Exercise inputs:
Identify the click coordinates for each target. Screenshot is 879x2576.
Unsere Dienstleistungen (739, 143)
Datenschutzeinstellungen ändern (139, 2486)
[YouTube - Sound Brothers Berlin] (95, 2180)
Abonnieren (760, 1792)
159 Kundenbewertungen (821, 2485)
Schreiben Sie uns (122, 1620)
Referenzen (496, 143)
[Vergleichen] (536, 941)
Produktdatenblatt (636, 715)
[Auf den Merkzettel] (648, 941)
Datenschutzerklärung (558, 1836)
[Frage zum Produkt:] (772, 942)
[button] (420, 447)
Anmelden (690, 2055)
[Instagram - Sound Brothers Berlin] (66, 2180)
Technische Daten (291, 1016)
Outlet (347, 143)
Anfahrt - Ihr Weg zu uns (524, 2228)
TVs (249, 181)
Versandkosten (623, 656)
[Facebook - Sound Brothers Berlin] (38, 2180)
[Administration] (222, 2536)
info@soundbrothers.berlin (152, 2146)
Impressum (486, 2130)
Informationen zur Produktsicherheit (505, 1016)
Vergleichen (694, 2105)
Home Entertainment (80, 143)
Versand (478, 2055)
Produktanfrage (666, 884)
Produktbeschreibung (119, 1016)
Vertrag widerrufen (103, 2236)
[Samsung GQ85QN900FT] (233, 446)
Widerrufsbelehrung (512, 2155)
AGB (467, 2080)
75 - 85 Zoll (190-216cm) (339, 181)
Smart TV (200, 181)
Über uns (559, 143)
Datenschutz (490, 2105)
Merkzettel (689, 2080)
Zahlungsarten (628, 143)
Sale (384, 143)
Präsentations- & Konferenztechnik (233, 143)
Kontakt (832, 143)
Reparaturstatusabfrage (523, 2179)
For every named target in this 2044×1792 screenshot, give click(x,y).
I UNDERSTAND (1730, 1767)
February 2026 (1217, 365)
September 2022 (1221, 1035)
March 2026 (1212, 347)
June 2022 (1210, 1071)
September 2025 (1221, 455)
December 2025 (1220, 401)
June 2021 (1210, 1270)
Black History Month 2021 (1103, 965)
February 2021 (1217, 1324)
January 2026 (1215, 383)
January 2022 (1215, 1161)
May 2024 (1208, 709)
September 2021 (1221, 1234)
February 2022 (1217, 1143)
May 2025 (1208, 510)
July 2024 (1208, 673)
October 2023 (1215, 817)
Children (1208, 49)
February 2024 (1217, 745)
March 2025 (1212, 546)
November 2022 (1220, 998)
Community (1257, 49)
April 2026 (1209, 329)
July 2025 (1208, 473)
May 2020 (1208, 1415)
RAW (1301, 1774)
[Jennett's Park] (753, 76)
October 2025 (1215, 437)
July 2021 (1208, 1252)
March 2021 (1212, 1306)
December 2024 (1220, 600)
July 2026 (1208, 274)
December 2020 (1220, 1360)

Task to complete:
All lines from the one with "Versandkosten (623, 656)" through the end of the data must be repeated exactly, and nothing else may be repeated.

Completed task:
Versandkosten (623, 656)
[Facebook - Sound Brothers Berlin] (38, 2180)
[Administration] (222, 2536)
info@soundbrothers.berlin (152, 2146)
Impressum (486, 2130)
Informationen zur Produktsicherheit (505, 1016)
Vergleichen (694, 2105)
Home Entertainment (80, 143)
Versand (478, 2055)
Produktanfrage (666, 884)
Produktbeschreibung (119, 1016)
Vertrag widerrufen (103, 2236)
[Samsung GQ85QN900FT] (233, 446)
Widerrufsbelehrung (512, 2155)
AGB (467, 2080)
75 - 85 Zoll (190-216cm) (339, 181)
Smart TV (200, 181)
Über uns (559, 143)
Datenschutz (490, 2105)
Merkzettel (689, 2080)
Zahlungsarten (628, 143)
Sale (384, 143)
Präsentations- & Konferenztechnik (233, 143)
Kontakt (832, 143)
Reparaturstatusabfrage (523, 2179)
For every named target in this 2044×1792 screenshot, give click(x,y).
I UNDERSTAND (1730, 1767)
February 2026 (1217, 365)
September 2022 (1221, 1035)
March 2026 (1212, 347)
June 2022 (1210, 1071)
September 2025 (1221, 455)
December 2025 (1220, 401)
June 2021 (1210, 1270)
Black History Month 2021 (1103, 965)
February 2021 (1217, 1324)
January 2026 (1215, 383)
January 2022 (1215, 1161)
May 2024 (1208, 709)
September 2021 (1221, 1234)
February 2022 (1217, 1143)
May 2025 (1208, 510)
July 2024 (1208, 673)
October 2023 (1215, 817)
Children (1208, 49)
February 2024 (1217, 745)
March 2025 (1212, 546)
November 2022 (1220, 998)
Community (1257, 49)
April 2026 (1209, 329)
July 2025 (1208, 473)
May 2020 (1208, 1415)
RAW (1301, 1774)
[Jennett's Park] (753, 76)
October 2025 (1215, 437)
July 2021 (1208, 1252)
March 2021 (1212, 1306)
December 2024 (1220, 600)
July 2026 (1208, 274)
December 2020 (1220, 1360)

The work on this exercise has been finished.